No grade (G)5 adverse events (AEs) or dose-limiting toxicities occurred. No pts had CRS or ICANS. After infusion, G3-4 AEs occurring in >1 pt were all hematologic: 3 pts with neutropenia, 6 with lymphopenia, 2 with anemia, and 2 with thrombocytopenia (TCP). For G≥3 neutropenia, anemia, and TCP, median days to resolution to G≤2 (range) were: 80 (27-84), 131 (28-234), and 137.5 (49-226) respectively. Two pts had severe AEs. One who had recurrent diverticulitis in the 6 mo before CAR-T had G3 diverticulitis, G2 fall, and G2 confusion on d+34. The other had G3 neutropenia as well as G1 fever attributed to an infected CTCL lesion on d+1.

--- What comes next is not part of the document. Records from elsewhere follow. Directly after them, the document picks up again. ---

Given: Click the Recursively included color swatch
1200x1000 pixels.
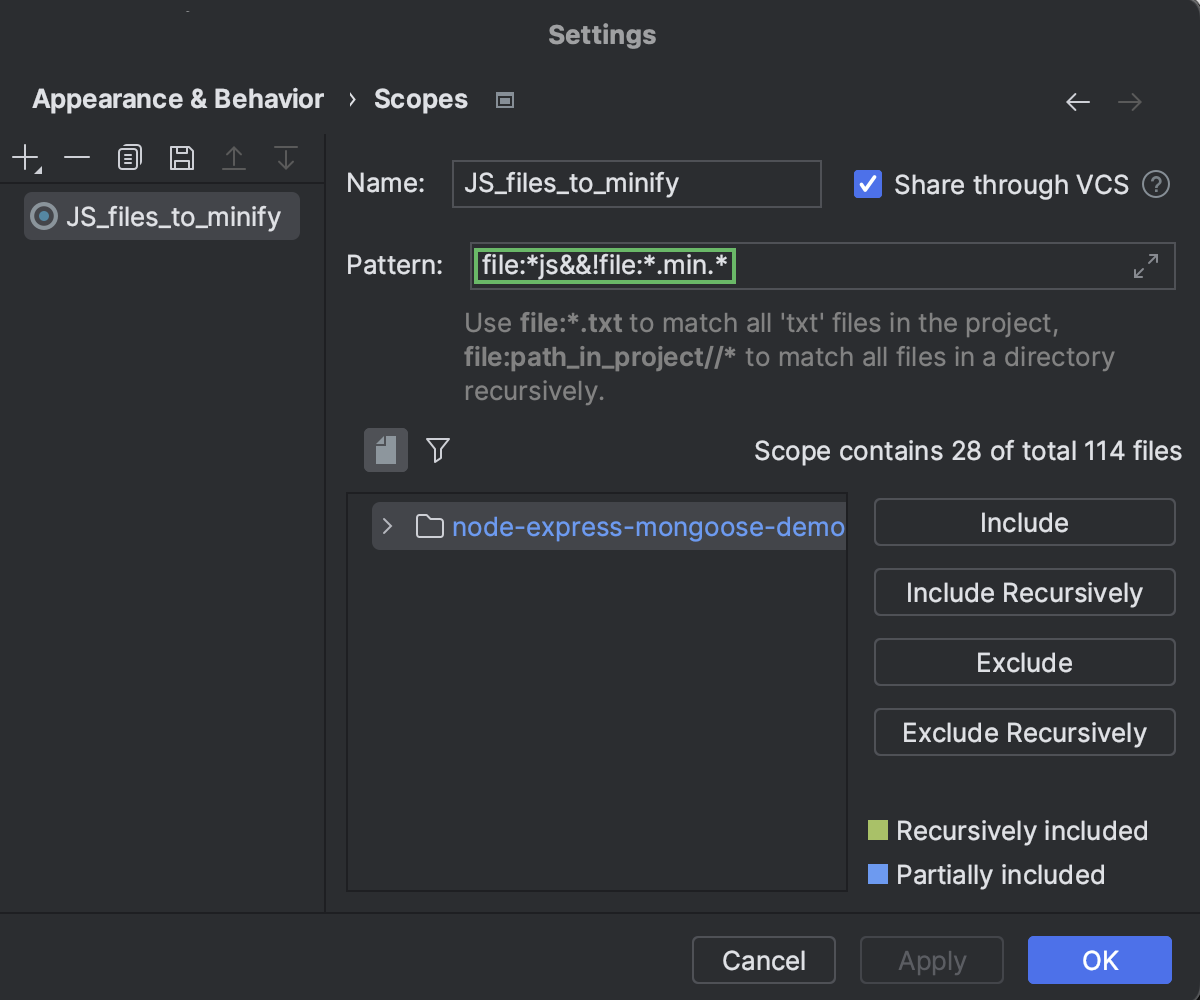Looking at the screenshot, I should coord(878,830).
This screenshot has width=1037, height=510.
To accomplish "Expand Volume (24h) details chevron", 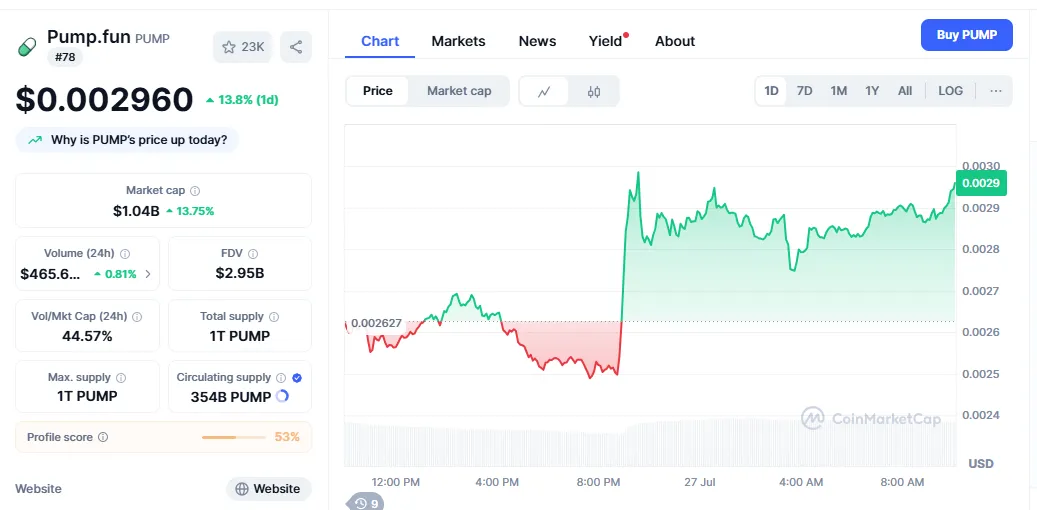I will (148, 274).
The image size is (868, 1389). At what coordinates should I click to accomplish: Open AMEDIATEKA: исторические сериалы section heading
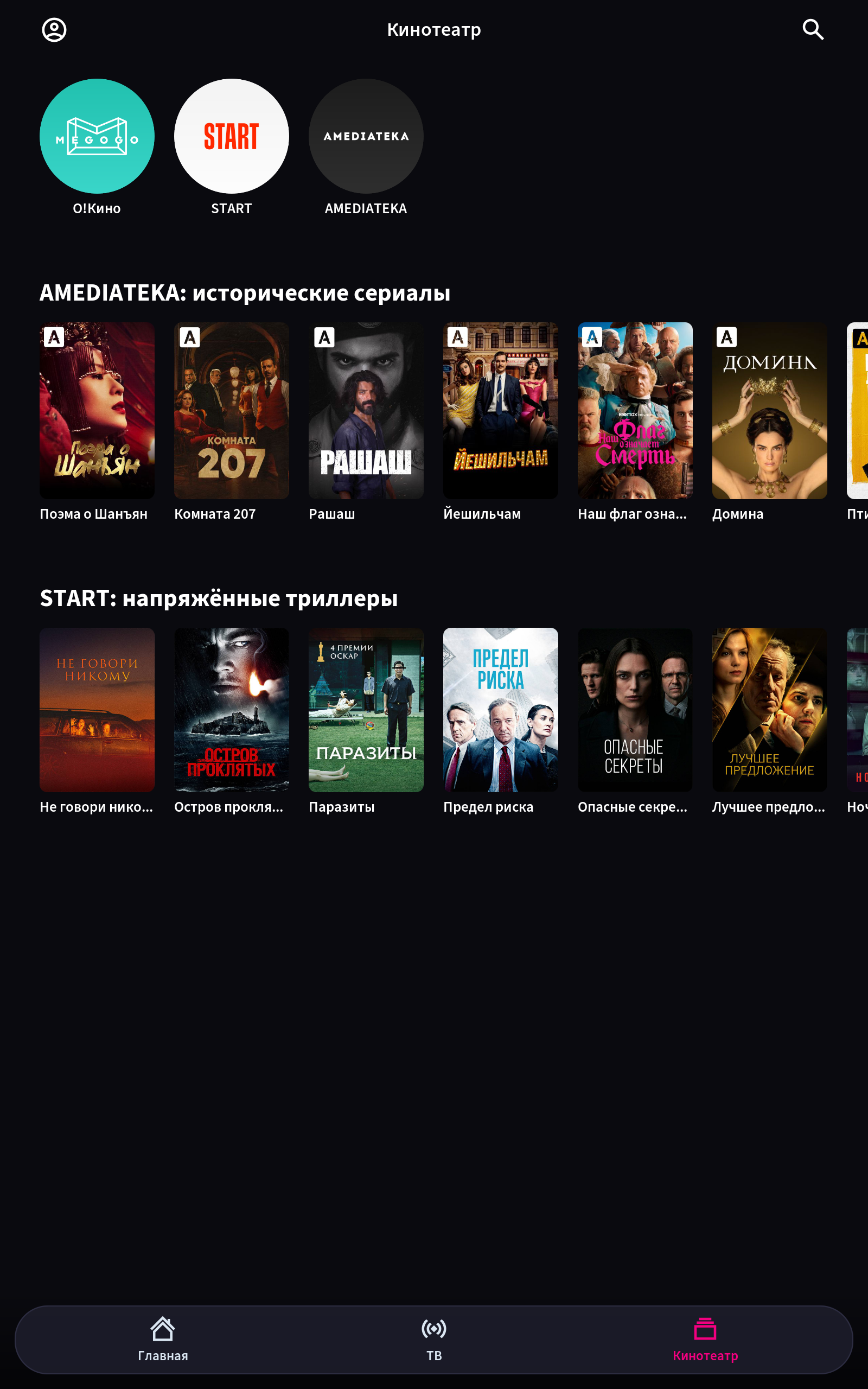(x=245, y=294)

Wk+6 response rates were: ORR 50% (80% confidence interval [CI] 20-80), CR rate 0% (80% CI 0-32), PR rate 50% (80% CI 20-80), SD rate 50% (80% CI 20-80), and PD rate 0% (80% CI 0-32). One of 2 MF/SS pts with large cell transformation had PR. Median change in mSWAT at wk+6 was -42.2% (80% CI -87.8- -4.3). All pts required subsequent tx. From CAR-T infusion, median follow-up was 26.0 mo; Kaplan-Meier median time to next systemic tx or death was 7.4 mo (80% CI 1.9-23.7); median time to next RT, systemic tx, or death was 6.9 mo (80% CI 1.9-7.1); and median OS was 23.9 mo (80% CI 17.3-not reached). The 3 deaths were associated with CTCL progression.

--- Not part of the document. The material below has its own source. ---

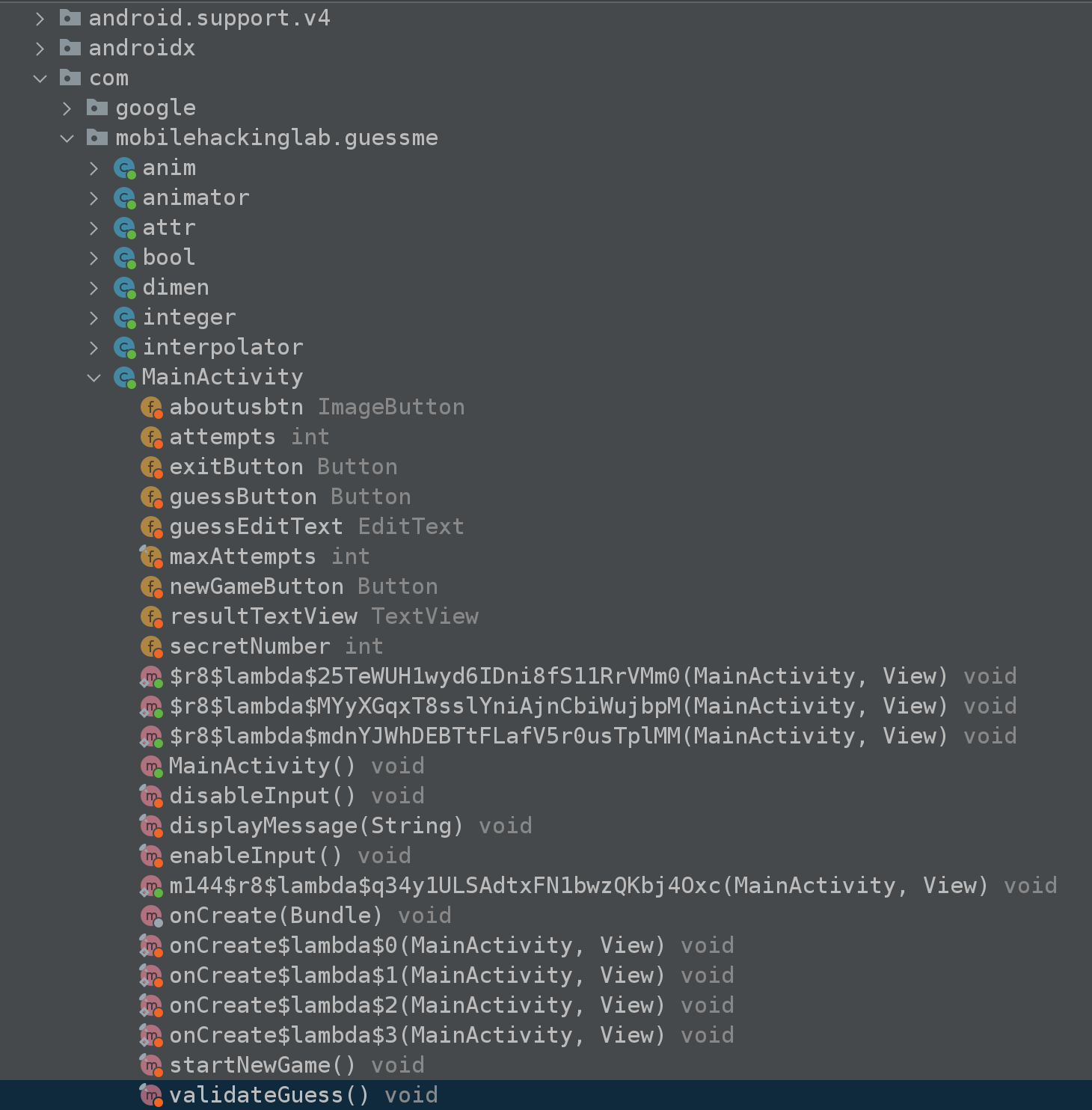Click the class icon next to MainActivity
Screen dimensions: 1092x1110
[x=124, y=378]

CCR4.CD30.CART expanded in the blood in all pts. Tumor biopsy (bx) from a pt who received both products showed CCR4.CD30.CART alone, whereas CCR4.CD30.CART and CD30.CART were present in blood.
Conclusions
CCR4.CD30.CART has promising safety with low rates of G≥3 non-hematologic AEs. Despite the heavily pretreated population and within the limitations of our small sample size, CCR4.CD30.CART wk+6 ORR is similar to best ORR of BV in ALCANZA (65.6%), mogamulizumab in MAVORIC (34.9%), and pembrolizumab in CITN-10 (37.5%) (Prince et al., Lancet 2017; Kim et al., Lancet Oncol 2018; Khodadoust et al., JCO 2019). Tumor bx with only CCR4.CD30.CART, despite presence of both products in blood, supports the importance of CCR4-mediated trafficking for clinical activity. As with prior studies, responses were brief. Enrollment continues at the MTD in an expansion phase to better understand CCR4.CD30.CART efficacy in this difficult-to-treat population.

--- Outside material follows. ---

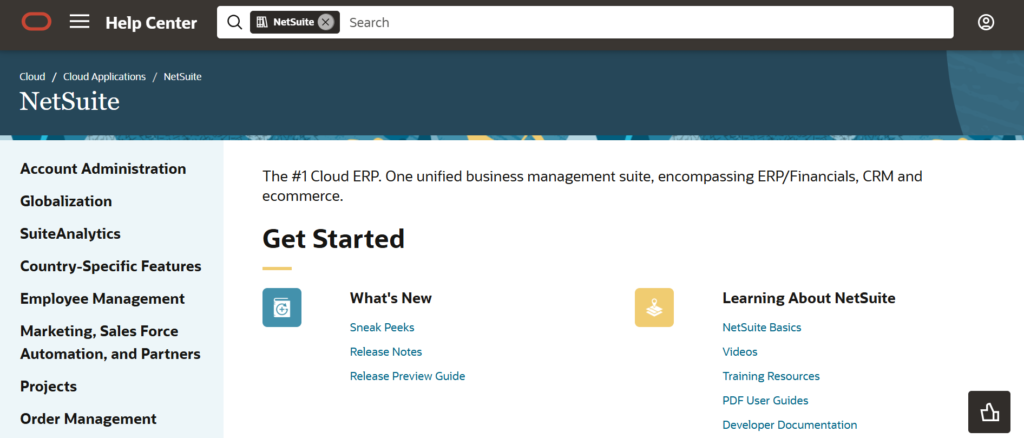The image size is (1024, 438).
Task: Click the Learning About NetSuite icon
Action: point(654,308)

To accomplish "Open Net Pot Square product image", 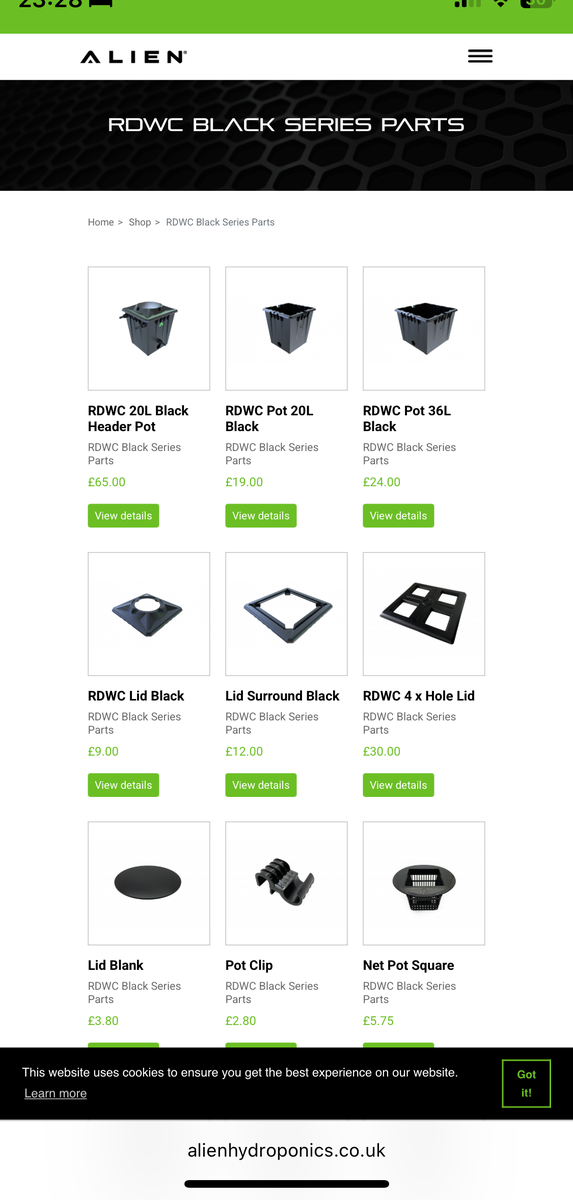I will click(x=424, y=883).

Disclosures: Reef: Regeneron Pharmaceuticals: Current equity holder in publicly-traded company. Serody: Carisma Therapeutics: Research Funding; Merck Inc.: Research Funding. Dotti: Estrella: Membership on an entity's Board of Directors or advisory committees; Bellicum Pharmaceutical: Membership on an entity's Board of Directors or advisory committees; Catamaran Bio: Membership on an entity's Board of Directors or advisory committees. Grover: Genentech: Honoraria; Ono Pharma: Honoraria; Caribou: Honoraria; BMS: Honoraria, Research Funding; ADC Therapeutics: Honoraria; Regeneron: Honoraria, Research Funding; Novartis: Honoraria; Seagen: Honoraria; Sangamo: Current holder of stock options in a privately-held company; Kite: Honoraria; Janssen: Honoraria; Cabaletta: Research Funding. Beaven: F. Hoffman-LaRoche LTD: Research Funding; Vittoria Biotherapeutics: Membership on an entity's Board of Directors or advisory committees.